高性能ワイヤグリッドを開発した藤井氏は,西陣織の作品展を見て気付いた。織物の技術をワイヤグリッドに生かせば,大口径化できるのではないか。早速, 村田製作所の桂研究室がある京大桂ベンチャープラザに相談すると,「工業分野に西陣の技術を生かせないか」(財木氏)と考えていた財木を紹介された。そし て,西陣フィルターの開発が始まったのである。
出来上がった西陣フィルターの価格は,1×1.5mで10万円程度。1mm当たり10本のSUSを配置しており,1THzに対応する。
ただし,絹糸は電磁波を10~15%吸収する。このため西陣フィルターの対応周波数帯は,1.5THzが限界。それ以上の用途では,安価な西陣フィルターを使って性能を確かめてから,より高性能なワイヤグリッドを採用するといいという。
大口径が必要な用途向けには,緯糸として,より細いワイヤを使う可能性もある。直径が20μmなら,2T~2.5THzに対応できる。絹糸より高価になるが,緯糸にポリエチレンを使えば,3T~4THzにも対応可能。

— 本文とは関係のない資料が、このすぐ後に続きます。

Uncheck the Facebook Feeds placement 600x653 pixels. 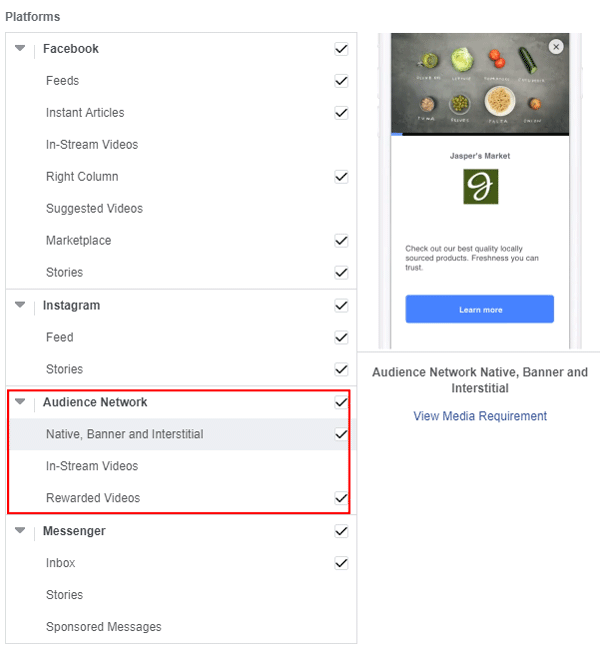coord(341,81)
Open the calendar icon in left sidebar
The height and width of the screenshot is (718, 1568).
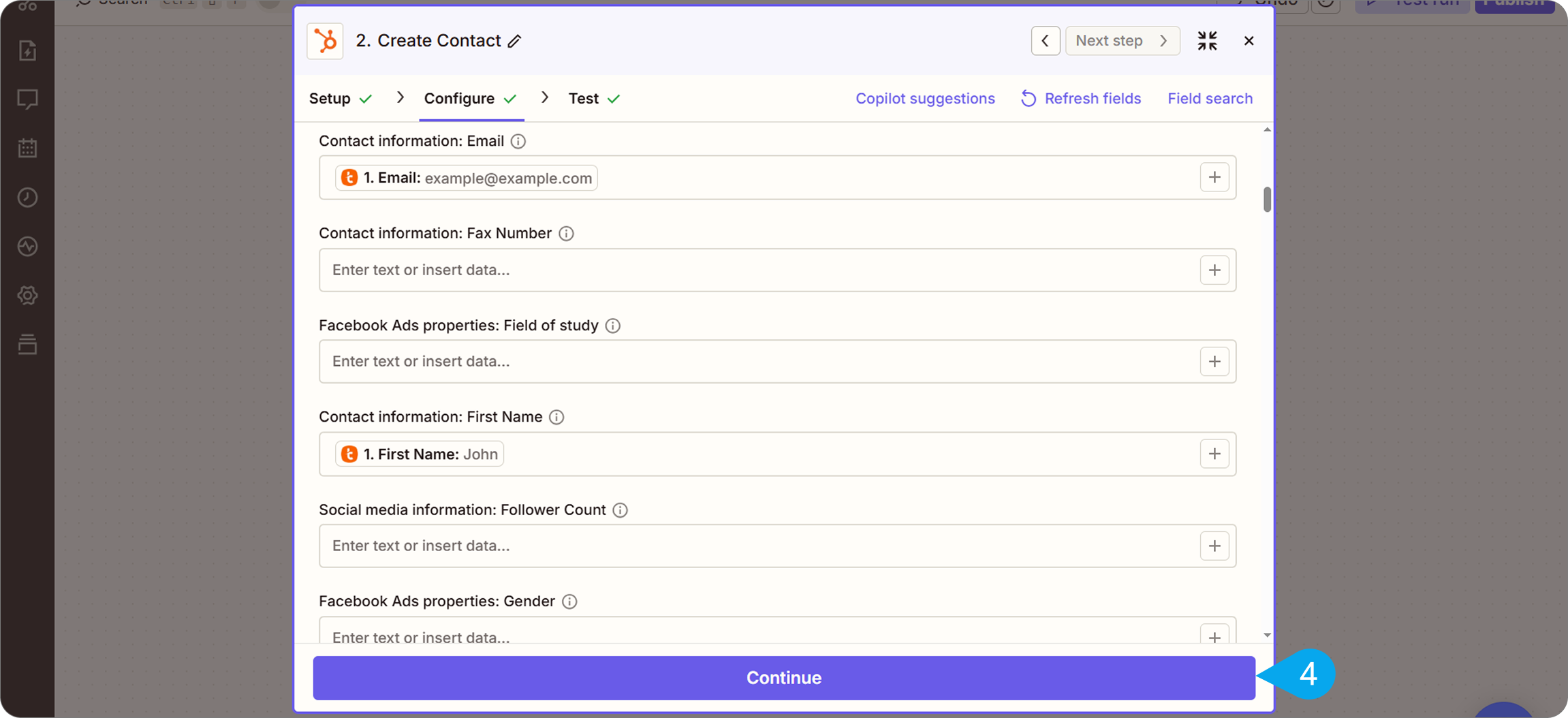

経糸にSUSを使うことも考えられる。
用途については,例えば,筒状にして導波路として使えないか,という研究者がいる。電磁波を遮断しながら向こう側を見通せる特徴を使えないか,という企業もある。藤井氏によれば,ほかにも「アイデアはある」。
* 電波法では,「『電波』とは,300万MHz(3THz)以下の周波数の電磁波をいう」と定めており,これより高い周波数は光の領域となる。